▶ [Your objective]: Update the rows starting at the one containing "coordinates (636, 428)." and ending at the one containing "coordinates (373, 549)." by replacing "screen" with "display", and return only those rows with nothing else changed.

▶ [Source records]:
::::::
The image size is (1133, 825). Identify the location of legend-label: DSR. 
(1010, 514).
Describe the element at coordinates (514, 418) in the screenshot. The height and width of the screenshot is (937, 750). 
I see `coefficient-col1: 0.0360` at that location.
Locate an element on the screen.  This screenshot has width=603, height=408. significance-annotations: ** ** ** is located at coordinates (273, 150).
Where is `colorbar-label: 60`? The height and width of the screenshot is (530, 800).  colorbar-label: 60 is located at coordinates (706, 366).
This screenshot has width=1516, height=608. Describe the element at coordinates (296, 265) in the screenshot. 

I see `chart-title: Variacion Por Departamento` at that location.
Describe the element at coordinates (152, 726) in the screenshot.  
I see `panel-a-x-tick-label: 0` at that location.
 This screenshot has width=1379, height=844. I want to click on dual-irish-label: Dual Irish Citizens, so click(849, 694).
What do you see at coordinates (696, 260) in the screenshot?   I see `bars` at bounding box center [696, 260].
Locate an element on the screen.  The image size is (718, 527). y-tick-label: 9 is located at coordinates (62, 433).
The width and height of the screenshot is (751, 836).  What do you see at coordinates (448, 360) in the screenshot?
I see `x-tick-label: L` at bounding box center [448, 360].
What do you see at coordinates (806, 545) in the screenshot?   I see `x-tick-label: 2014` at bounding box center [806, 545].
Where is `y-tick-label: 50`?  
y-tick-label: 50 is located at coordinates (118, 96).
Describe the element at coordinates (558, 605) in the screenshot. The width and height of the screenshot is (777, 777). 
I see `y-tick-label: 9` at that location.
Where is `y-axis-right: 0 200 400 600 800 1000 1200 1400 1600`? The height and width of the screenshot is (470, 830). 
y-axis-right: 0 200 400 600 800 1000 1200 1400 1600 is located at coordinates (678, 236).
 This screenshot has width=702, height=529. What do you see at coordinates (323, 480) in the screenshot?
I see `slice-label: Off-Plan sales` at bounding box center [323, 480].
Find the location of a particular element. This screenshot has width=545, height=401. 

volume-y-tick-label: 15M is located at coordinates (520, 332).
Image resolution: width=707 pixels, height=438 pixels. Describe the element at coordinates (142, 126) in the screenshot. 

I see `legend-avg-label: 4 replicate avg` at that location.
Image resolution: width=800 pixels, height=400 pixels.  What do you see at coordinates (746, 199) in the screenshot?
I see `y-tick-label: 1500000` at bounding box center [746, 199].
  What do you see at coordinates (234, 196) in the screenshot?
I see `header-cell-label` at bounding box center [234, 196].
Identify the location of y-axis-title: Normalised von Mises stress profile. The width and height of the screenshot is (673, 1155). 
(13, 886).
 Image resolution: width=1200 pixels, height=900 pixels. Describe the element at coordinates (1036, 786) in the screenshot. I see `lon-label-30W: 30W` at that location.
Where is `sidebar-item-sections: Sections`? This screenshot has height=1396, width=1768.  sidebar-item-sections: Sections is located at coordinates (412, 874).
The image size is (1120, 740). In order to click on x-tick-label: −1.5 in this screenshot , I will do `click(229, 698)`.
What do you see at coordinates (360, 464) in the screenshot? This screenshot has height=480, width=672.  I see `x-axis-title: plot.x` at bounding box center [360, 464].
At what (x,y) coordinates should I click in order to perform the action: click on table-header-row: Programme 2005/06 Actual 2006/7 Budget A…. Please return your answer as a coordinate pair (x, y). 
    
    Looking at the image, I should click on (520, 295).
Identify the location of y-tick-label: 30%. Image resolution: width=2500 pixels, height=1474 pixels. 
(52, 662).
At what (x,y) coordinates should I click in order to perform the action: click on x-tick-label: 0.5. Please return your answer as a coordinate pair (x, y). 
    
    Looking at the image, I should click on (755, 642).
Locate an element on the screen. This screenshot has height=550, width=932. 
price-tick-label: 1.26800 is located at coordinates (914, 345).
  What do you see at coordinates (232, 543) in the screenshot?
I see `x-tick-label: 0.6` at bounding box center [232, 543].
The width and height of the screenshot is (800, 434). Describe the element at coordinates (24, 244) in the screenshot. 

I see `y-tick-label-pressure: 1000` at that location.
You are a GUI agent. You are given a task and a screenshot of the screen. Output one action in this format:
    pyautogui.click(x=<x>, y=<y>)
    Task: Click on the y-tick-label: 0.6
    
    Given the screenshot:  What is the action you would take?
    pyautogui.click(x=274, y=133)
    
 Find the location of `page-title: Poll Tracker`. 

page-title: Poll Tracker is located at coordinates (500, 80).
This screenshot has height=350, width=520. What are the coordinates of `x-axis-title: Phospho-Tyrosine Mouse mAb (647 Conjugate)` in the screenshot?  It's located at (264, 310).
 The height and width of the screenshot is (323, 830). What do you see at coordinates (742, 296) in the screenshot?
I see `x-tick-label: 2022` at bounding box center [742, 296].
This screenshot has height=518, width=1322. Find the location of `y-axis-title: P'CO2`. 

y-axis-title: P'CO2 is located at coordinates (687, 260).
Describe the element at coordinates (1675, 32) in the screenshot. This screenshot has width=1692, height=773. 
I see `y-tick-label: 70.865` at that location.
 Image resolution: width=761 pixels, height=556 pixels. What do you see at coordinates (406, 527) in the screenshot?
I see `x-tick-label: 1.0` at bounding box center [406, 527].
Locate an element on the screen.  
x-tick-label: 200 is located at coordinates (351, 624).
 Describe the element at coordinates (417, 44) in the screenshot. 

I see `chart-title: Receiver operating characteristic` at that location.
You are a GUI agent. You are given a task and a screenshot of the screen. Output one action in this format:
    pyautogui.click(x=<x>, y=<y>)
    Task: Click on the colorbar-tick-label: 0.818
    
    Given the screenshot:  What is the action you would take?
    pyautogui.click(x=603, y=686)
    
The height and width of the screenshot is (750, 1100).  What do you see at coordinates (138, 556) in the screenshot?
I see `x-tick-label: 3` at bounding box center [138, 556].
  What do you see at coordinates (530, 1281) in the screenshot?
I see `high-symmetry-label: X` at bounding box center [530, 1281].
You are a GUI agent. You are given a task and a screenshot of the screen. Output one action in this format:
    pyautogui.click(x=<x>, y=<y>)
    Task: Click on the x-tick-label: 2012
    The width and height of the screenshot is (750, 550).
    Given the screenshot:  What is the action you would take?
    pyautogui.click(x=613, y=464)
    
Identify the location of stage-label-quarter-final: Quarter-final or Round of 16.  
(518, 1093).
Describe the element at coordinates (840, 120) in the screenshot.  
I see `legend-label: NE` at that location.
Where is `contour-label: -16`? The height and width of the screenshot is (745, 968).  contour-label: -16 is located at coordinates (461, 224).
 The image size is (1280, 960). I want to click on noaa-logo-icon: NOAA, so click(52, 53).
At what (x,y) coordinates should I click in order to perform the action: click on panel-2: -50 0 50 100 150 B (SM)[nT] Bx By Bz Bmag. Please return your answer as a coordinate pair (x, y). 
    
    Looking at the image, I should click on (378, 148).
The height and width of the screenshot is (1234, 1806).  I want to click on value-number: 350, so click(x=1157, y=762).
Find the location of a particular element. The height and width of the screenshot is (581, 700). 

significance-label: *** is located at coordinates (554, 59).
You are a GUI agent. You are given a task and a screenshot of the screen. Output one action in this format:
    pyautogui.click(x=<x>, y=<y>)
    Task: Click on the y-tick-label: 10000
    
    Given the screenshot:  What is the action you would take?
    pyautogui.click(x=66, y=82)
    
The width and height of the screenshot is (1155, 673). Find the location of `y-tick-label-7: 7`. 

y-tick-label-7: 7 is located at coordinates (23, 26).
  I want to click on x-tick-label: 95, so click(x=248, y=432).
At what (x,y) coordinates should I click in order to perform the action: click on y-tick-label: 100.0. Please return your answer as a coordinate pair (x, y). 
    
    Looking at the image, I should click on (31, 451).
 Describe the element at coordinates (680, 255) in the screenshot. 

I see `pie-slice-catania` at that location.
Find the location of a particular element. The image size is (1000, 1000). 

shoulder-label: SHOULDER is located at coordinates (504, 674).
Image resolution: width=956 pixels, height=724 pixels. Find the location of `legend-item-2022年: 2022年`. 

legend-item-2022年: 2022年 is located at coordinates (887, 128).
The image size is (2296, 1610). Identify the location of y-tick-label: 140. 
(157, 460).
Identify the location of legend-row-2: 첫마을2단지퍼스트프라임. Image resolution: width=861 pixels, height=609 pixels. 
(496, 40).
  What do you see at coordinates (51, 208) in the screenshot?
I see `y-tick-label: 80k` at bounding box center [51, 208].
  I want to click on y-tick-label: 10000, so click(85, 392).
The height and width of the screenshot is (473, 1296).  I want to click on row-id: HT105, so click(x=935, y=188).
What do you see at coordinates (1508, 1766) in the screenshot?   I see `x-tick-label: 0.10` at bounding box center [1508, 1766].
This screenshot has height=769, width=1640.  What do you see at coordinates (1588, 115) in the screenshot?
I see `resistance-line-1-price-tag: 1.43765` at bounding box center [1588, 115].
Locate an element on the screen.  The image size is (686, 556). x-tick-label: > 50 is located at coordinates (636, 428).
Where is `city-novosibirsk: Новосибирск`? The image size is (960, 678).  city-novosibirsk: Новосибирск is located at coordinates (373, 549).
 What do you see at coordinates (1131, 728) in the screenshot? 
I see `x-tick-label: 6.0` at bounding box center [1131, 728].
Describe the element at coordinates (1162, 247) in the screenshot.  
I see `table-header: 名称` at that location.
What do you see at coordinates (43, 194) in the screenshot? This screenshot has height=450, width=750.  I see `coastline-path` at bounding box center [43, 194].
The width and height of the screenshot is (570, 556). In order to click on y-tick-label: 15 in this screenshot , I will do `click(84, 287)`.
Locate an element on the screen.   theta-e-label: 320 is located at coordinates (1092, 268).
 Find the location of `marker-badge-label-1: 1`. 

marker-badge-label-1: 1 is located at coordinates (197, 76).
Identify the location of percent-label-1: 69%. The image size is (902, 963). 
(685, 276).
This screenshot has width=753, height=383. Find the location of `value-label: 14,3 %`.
::::::
▶ [Output for this exercise]:
Locate an element on the display.  The image size is (686, 556). x-tick-label: > 50 is located at coordinates (636, 428).
Where is `city-novosibirsk: Новосибирск`? The image size is (960, 678).  city-novosibirsk: Новосибирск is located at coordinates (373, 549).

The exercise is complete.